Below is a quick summary of the key provisions contained within the AHCA, but also see our March 2017 alertfor a more thorough review:

  • Reduce Employer and Individual Mandate penalties to zero
  • Reduce ACA reporting penalties to zero (it's unclear whether reporting would still be required but it should be irrelevant if there is no Individual Mandate)
  • Repeal almost all of the ACA taxes and fees
  • Delay Cadillac Tax to 2026
  • Require continuous coverage for pre-existing conditions to avoid 30% surcharge
  • Increase contribution limits to HSAs
  • Replace individual marketplace subsidies with advance refundable tax credits
  • Adjust age band ratio from 3:1 to 5:1 for older individuals
  • Phase out the funding for Medicaid expansion

Amendment #1: The MacArthur Amendment Permitting State Waivers

Representative MacArthur from New Jersey proposed an amendment that would grant states three types of ACA waivers relating to:

  1. Essential health benefits:The ACA currently requires that all health plans/policies in the individual and small group market provide a list of 10 essential health benefits (EHBs), such as emergency services, hospitalization, maternity care, mental health, prescription drugs, etc. This waiver would allow states to define their own list of EHBs rather than using the ACAs list.
  2. Pre-existing conditions:The ACA currently restricts an insurer from factoring in a persons health status when issuing an individual medical policy. Under this waiver, states may waive the ACAs prohibition against varying medical premiums based on an individuals health status during the underwriting process (i.e., factoring in pre-existing conditions). The waiver will generally be granted by default and will be valid for 10 years.
  3. Age rating band:The ACA currently permits an insurer to charge a maximum of three times more in medical premiums for an older individual versus a younger individual (i.e., a 3:1 age band ratio). The AHCA would increase the ratio from 3:1 to 5:1; however, states may waive this maximum ratio and permit insurers in the state to charge more than five times based on age rating.

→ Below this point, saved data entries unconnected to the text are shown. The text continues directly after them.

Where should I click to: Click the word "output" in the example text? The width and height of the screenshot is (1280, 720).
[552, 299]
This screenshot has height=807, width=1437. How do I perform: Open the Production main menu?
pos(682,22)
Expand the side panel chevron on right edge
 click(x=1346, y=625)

Amendment #2: The Upton Amendment Adding More Funding for State High-Risk Pools

Representative Upton from Michigan negotiated a second compromise/amendment which increases the funding that the federal government would set aside to help states create high-risk pools where people with pre-existing conditions plus a gap in coverage of 63 days would most likely end up. The Upton Amendment provides an additional $8 billion over the next 5 years from 2018 through 2023 to help states that waive the pre-existing condition clause.

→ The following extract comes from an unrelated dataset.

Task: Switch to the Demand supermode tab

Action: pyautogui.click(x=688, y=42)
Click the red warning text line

This amendment was the final addition that pushed the AHCA over the 216 vote hurdle needed to pass the legislation through the House.

What Happens Next

The AHCA now must go to the Senate for review. The House passed the legislation without a report from the Congressional Budget Office (CBO) analyzing how much the bill would cost and what kind of impact it would have on the American people. The Senate is a more deliberative body than the House and cannot pass legislation without first reviewing the fiscal impact of a bill. To illustrate that point, Senate Majority Leader Mitch McConnell issued a statement that they would not take action until the CBO releases the budget score next week. If the Senate makes changes to the AHCA, the bill will need to go back to the House for approval before making its way to the Presidents desk.

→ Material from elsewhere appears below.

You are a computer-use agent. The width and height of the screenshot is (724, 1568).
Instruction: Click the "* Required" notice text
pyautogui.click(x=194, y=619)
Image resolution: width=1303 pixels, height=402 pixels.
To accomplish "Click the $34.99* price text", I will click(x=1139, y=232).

Although only 51 votes are needed to pass the AHCA in the Senate (technically 50 votes plus the Vice President), most political pundits anticipate that the Senate will make a series of revisions to it or perhaps pass its own version of an ACA repeal and replacement budget reconciliation bill. In light of the hurdles the House faced and the compromises that were made in order to barely pass the AHCA, it could be an uphill battle for the House to muster enough votes to pass a Senate-modified AHCA.

In the meantime, employers should move forward with complying with the current ACA rules as they exist today, especially because many of the AHCA provisions have a delayed effective date. We will keep you posted as significant developments take shape.